Conclusion – A unifying theme
While boredom can be one of the feelings that results from experiencing a deadness around us, it’s not the only feeling we can experience. Additionally, while boredom can set in when we are prevented from being our authentic selves, many other feelings can come from this shift as well. In both of these examples, feelings of anger, sadness, loss, fear, helplessness, etc. can also result. But why is it common for boredom to take over instead?
Compared to getting angry at the COVID-19 lockdown, feeling bored by the situation can feel relatively benign. Similarly, settling into the sadness and fear over the state of our lives and the lives of our loved ones can be overwhelming, especially if we also settle into the feelings of helplessness over changing our current state. Instead, boredom can be consciously experienced as a more manageable state. One unifying way to look at boredom, then, is as an “ego defense.”
We’ve all heard of someone being labeled as “defensive,” but the original usage of the term “defense” has a far different meaning.
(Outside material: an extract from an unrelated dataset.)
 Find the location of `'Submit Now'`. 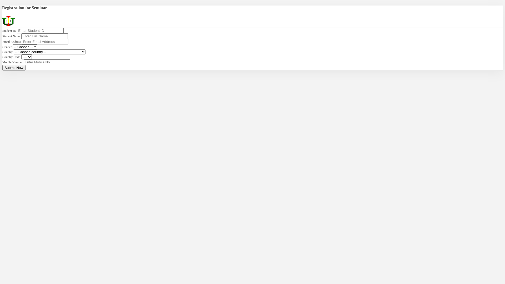

'Submit Now' is located at coordinates (14, 67).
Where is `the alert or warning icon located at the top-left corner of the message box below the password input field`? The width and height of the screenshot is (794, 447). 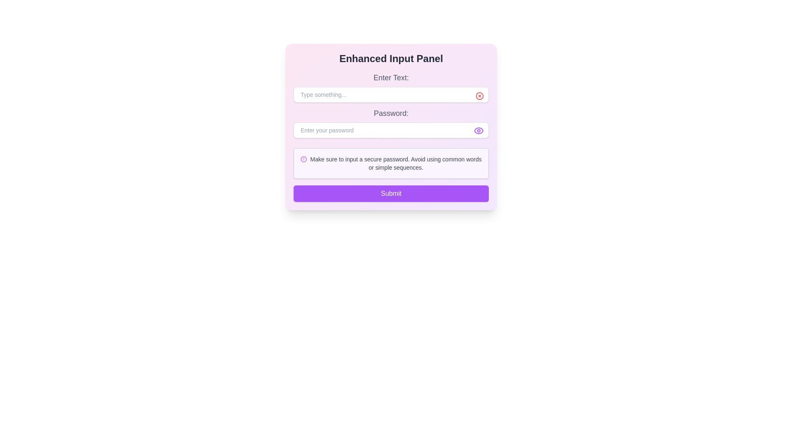 the alert or warning icon located at the top-left corner of the message box below the password input field is located at coordinates (303, 159).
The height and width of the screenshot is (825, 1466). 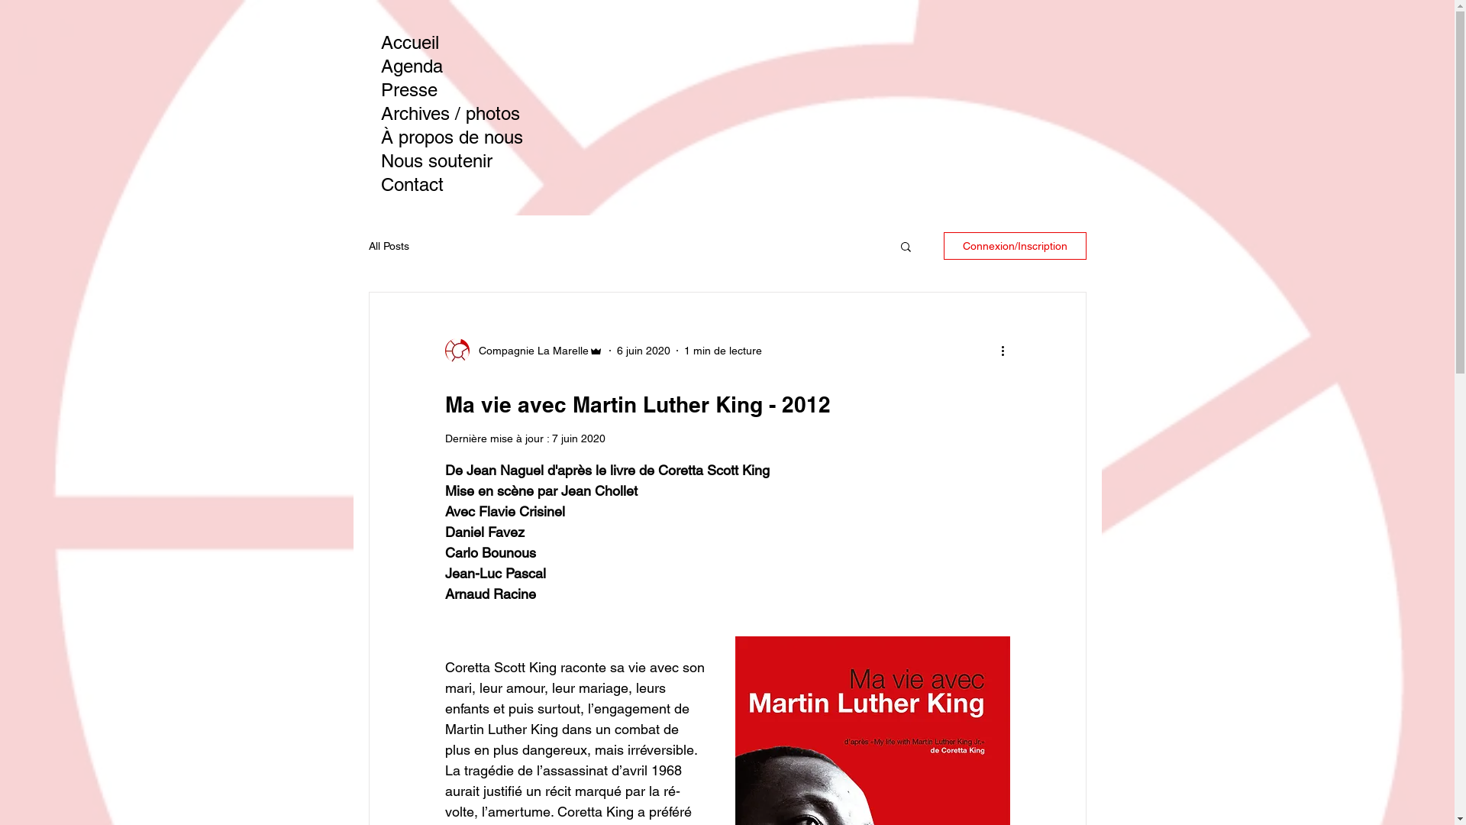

Defenses are used as a way to keep us safe from intolerable feelings and thoughts. The mind (unconsciously) determines that certain things are too much for us to experience, and makes an executive decision that it will prevent us from being aware of these intolerable things. The mind directs our attention away from the intolerable, and towards something that is more manageable.
Instead of experiencing the despair associated with COVID-19, boredom can act as a more tolerable stand-in. Boredom can be seen as a defensive action by the mind to help us get through these difficult times. But what this also means is that boredom is covering up some other, deeper and more painful feelings. So on the one hand, boredom-as-defense helps keep us together, but on the other hand it can also prevent us from seeing what’s really going on inside of us.
Should you be so inclined, you can spend some time reflecting on what boredom might be protecting you from. This is an act that’s not for the faint of heart. And, in truth, you might not be able to get to the bottom of your feelings without the aid of a psychologist who can help you make sense of what you are feeling. But the benefit of trying to look past the boredom is that it can put you into greater touch with yourself and your mental life. Working through defenses brings you into closer contact with yourself. And in so doing, will allow you to live a more fulfilling, meaningful life.